- What is needed:
Lines with the word "LinkedIn" are the answer; copy each of them from the data below.

#####

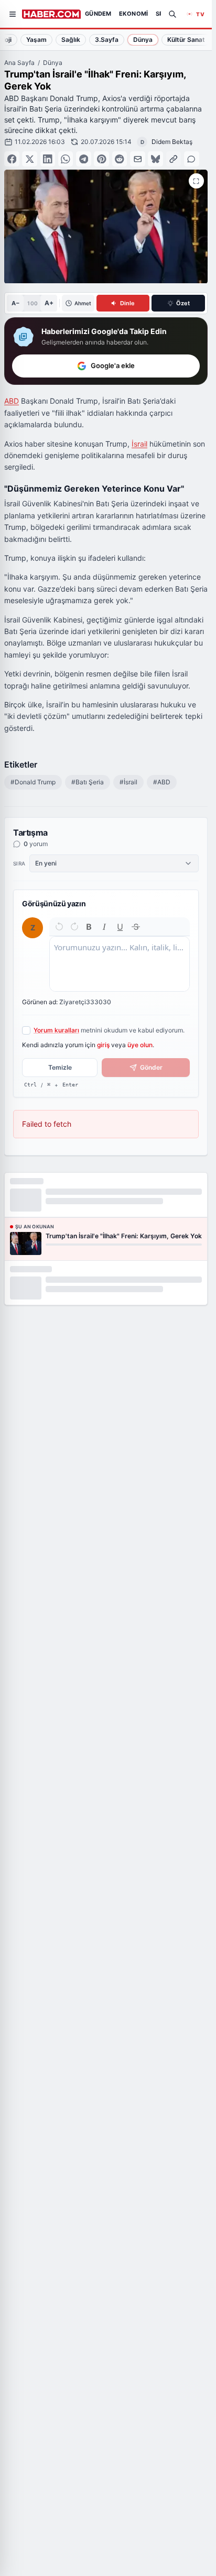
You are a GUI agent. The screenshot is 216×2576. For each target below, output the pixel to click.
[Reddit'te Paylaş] (119, 158)
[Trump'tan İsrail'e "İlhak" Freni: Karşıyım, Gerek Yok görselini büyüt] (196, 180)
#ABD (161, 782)
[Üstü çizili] (136, 927)
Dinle (127, 303)
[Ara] (172, 14)
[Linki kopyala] (173, 158)
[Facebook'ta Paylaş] (11, 158)
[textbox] (119, 964)
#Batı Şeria (87, 782)
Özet (183, 303)
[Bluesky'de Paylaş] (155, 158)
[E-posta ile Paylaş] (137, 158)
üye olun (140, 1045)
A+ (49, 303)
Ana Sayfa (19, 62)
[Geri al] (59, 927)
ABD (11, 400)
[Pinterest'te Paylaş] (101, 158)
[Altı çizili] (120, 927)
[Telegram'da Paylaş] (83, 158)
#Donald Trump (33, 782)
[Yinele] (74, 927)
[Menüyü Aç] (12, 14)
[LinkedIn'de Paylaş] (48, 158)
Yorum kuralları (56, 1030)
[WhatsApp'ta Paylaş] (65, 158)
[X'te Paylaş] (29, 158)
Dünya (52, 62)
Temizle (60, 1067)
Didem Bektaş (172, 142)
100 (32, 303)
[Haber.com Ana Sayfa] (51, 14)
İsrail (139, 443)
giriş (103, 1045)
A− (15, 303)
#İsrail (128, 782)
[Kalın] (89, 927)
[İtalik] (104, 927)
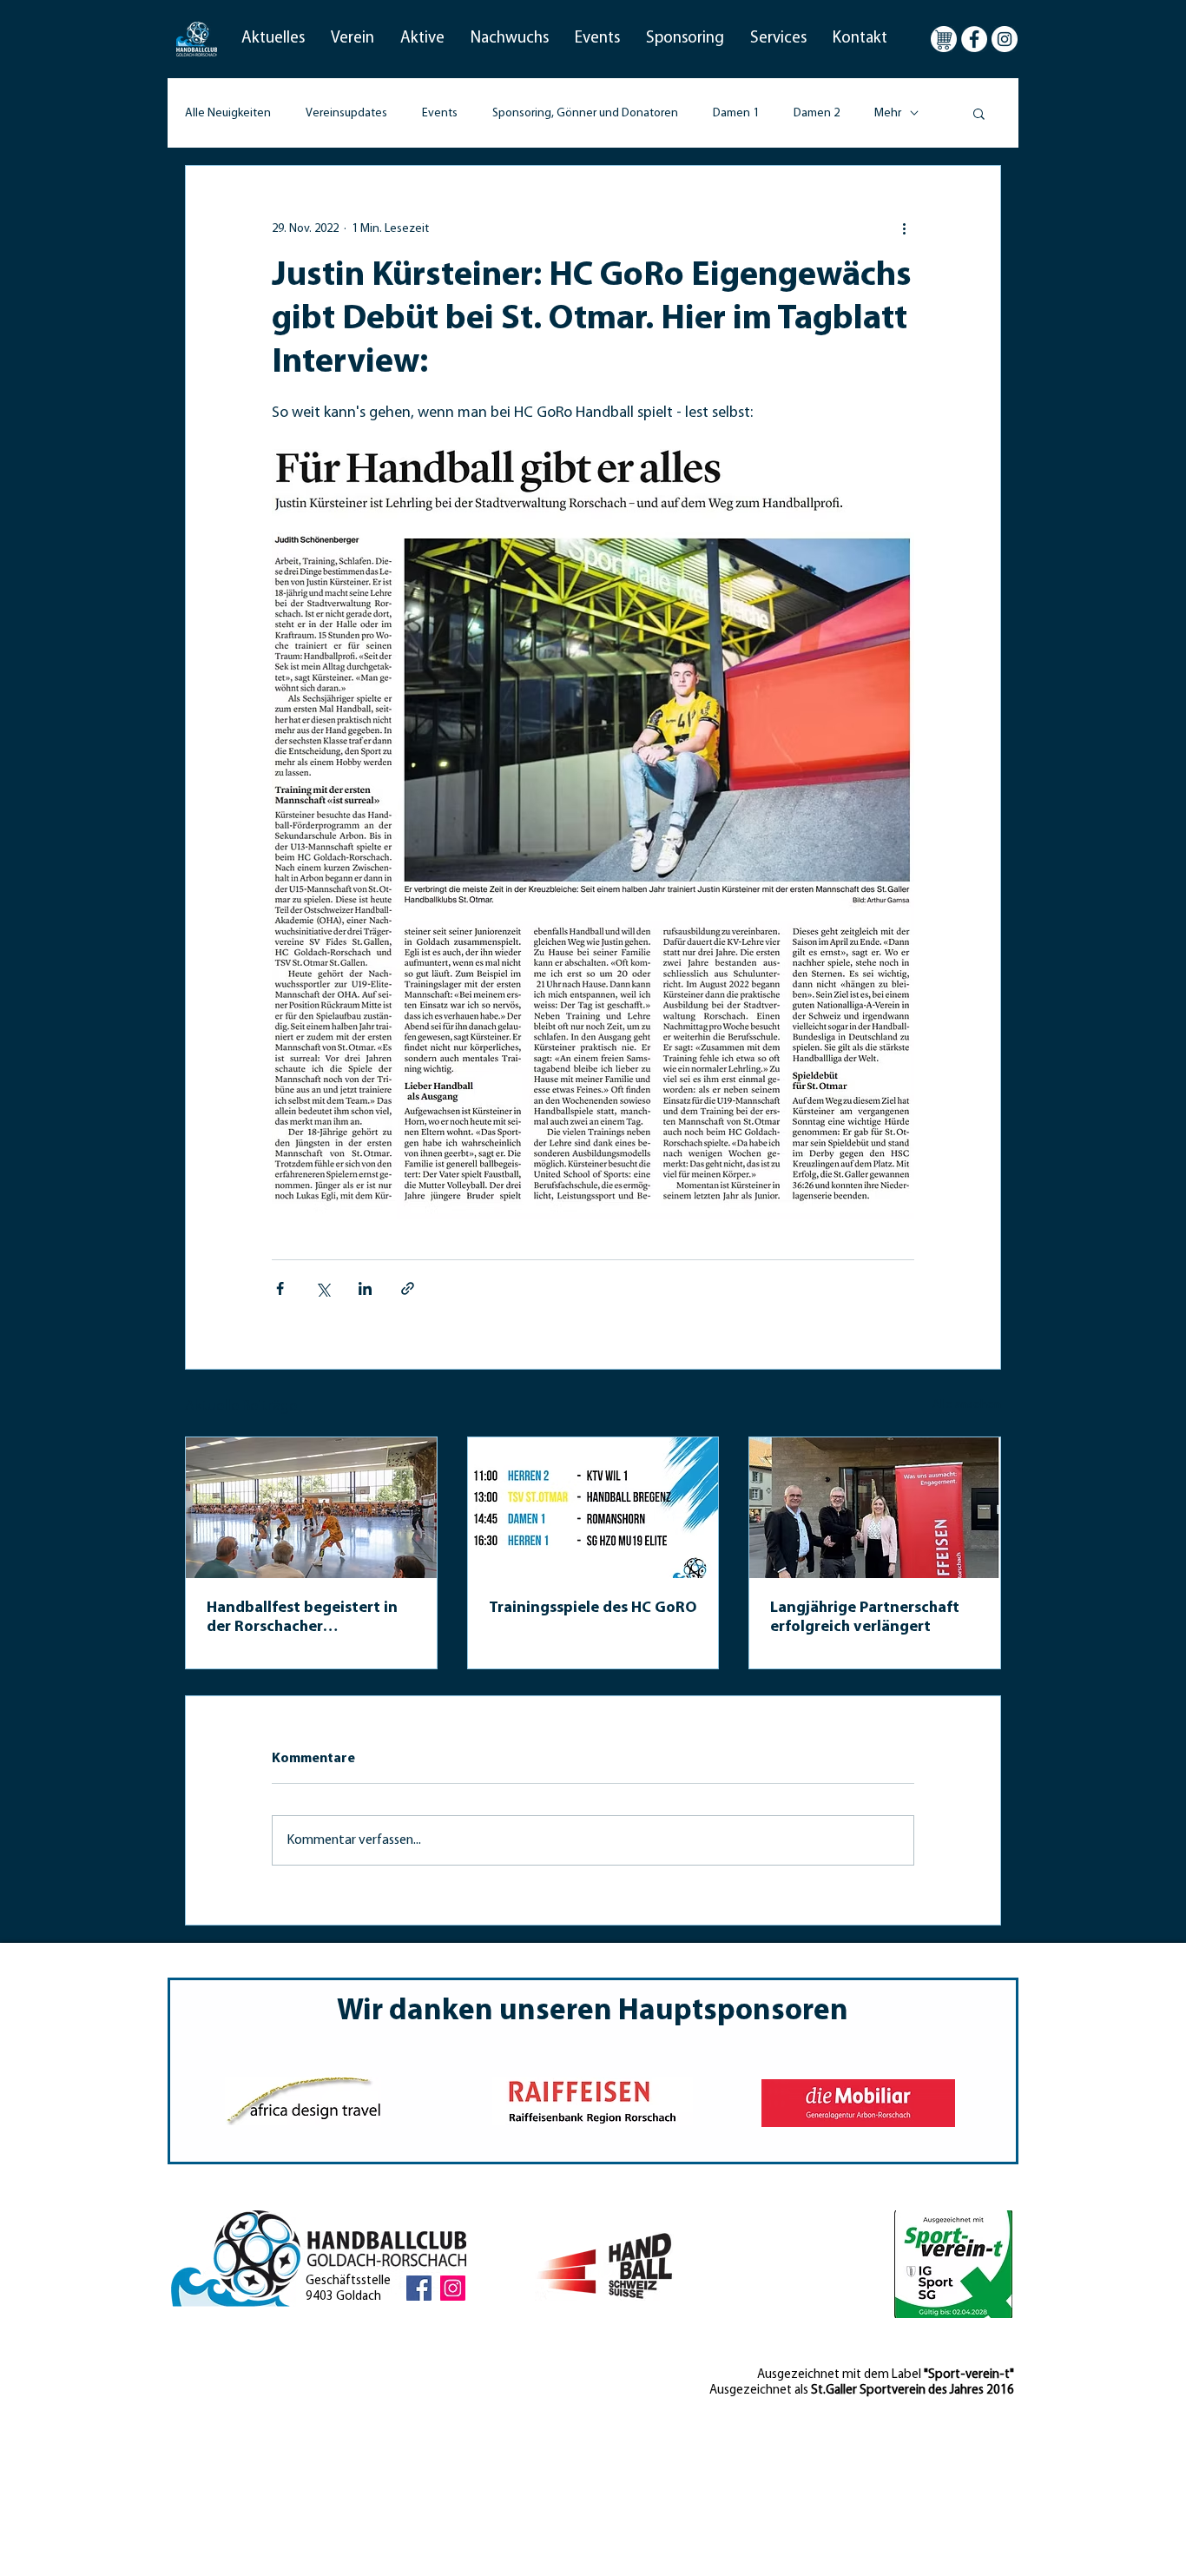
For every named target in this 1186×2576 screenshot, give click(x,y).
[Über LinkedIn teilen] (365, 1288)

#####

- Final answer:
[LinkedIn'de Paylaş] (48, 158)
[Über LinkedIn teilen] (365, 1288)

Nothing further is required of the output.